И будучи, по сути, свободным художником, я недостаточно отдыхал. Теперь пришло время всё исправить. Ура! Но рисование – моя любовь. Если появится сильная площадка, я с готовностью отправлюсь на передний край со своей карикатурой.
– Вам комфортно работать сейчас, в наше сложное и переменчивое время? Не возникало ли мыслей всё бросить и заняться чем-нибудь другим, более размеренным и спокойным?
– Какой хороший вопрос. Мне его жена всё время задаёт, именно такими же словами, как и вы. Что сказать… Нет, я не брошу рисовать (просто не смогу не рисовать!), и да, я займусь чем-то более размеренным и спокойным. Тут, кстати, мне посчастливилось приобрести чудесное место на природе, где я сумею многое реализовать. Это будет творческое ландшафтно-природное пространство, где я смогу жить, творить, экспериментировать и принимать в гости всех желающих. В этих по-настоящему красивых русских местах проходили кровопролитные бои во время Великой Отечественной войны, и я намерен заняться ещё и вопросами увековечивания памяти подвигов наших воинов. Идёшь по лесу, а земля сама выталкивает наверх истлевшие солдатские личные вещи, осколки и свидетельства страшных событий ушедших эпох. Прямо от земли зовут тебя раны войны что-то делать. Хочу создать место для семейного отдыха и путешествий. Это будет особое природное пространство. Там будет и отдых в общепринятом понимании, и тропы по реальным местам боев, и комплексные мероприятия для семей, детей, групп, и мастер-классы самые разные. И всё это на природе. В общем, планов море.

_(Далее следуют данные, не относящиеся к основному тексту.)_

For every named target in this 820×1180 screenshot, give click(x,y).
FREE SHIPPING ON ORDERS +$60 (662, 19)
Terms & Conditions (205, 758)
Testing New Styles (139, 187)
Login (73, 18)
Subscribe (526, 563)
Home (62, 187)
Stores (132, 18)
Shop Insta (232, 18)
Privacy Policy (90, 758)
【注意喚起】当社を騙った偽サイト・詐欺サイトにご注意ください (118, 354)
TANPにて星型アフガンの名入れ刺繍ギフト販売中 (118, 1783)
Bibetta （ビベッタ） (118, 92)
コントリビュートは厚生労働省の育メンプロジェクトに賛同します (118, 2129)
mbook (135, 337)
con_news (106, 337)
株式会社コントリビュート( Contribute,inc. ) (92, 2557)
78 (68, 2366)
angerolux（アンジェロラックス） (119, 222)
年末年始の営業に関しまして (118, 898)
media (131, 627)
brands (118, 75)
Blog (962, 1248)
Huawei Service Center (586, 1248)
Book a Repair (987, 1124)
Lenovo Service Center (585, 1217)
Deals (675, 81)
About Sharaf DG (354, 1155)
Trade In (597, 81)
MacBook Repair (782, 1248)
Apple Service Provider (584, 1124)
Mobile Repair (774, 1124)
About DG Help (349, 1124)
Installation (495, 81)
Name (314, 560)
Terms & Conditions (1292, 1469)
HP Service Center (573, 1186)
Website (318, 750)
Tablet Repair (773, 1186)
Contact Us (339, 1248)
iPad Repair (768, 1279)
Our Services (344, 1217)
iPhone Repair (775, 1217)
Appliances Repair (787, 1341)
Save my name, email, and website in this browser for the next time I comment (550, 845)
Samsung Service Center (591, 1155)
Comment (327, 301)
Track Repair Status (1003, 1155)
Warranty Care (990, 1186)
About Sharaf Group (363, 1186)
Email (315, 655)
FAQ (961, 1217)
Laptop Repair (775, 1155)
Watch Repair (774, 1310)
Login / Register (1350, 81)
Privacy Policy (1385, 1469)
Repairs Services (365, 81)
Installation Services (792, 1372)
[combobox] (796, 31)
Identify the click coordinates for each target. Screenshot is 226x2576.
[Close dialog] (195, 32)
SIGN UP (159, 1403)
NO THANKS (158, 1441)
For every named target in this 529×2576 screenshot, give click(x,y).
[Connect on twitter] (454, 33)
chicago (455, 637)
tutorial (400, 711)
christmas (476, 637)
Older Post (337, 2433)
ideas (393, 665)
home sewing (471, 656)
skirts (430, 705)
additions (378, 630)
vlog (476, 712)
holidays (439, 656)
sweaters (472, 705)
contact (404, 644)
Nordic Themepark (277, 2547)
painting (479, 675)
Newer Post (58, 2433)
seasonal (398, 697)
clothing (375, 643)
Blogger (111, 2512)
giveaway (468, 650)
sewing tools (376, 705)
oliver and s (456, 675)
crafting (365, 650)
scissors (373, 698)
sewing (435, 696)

Кроме этого, так уж случилось, что в какой-то момент жизни я занялся вопросами помощи людям с ДЦП и вообще парализованным больным. Я никоим образом не имею ничего общего с медициной, но всё как-то само собой получилось, затянуло, увлекло. И теперь я внутри этих дел и процессов. Не люблю слово «благотворительность», но, видимо, это такая история – о людях скрюченных, нуждающихся, глубоко больных. Не могу сказать, что это спокойное дело, но кому-то надо делать и такое. Пусть это буду я.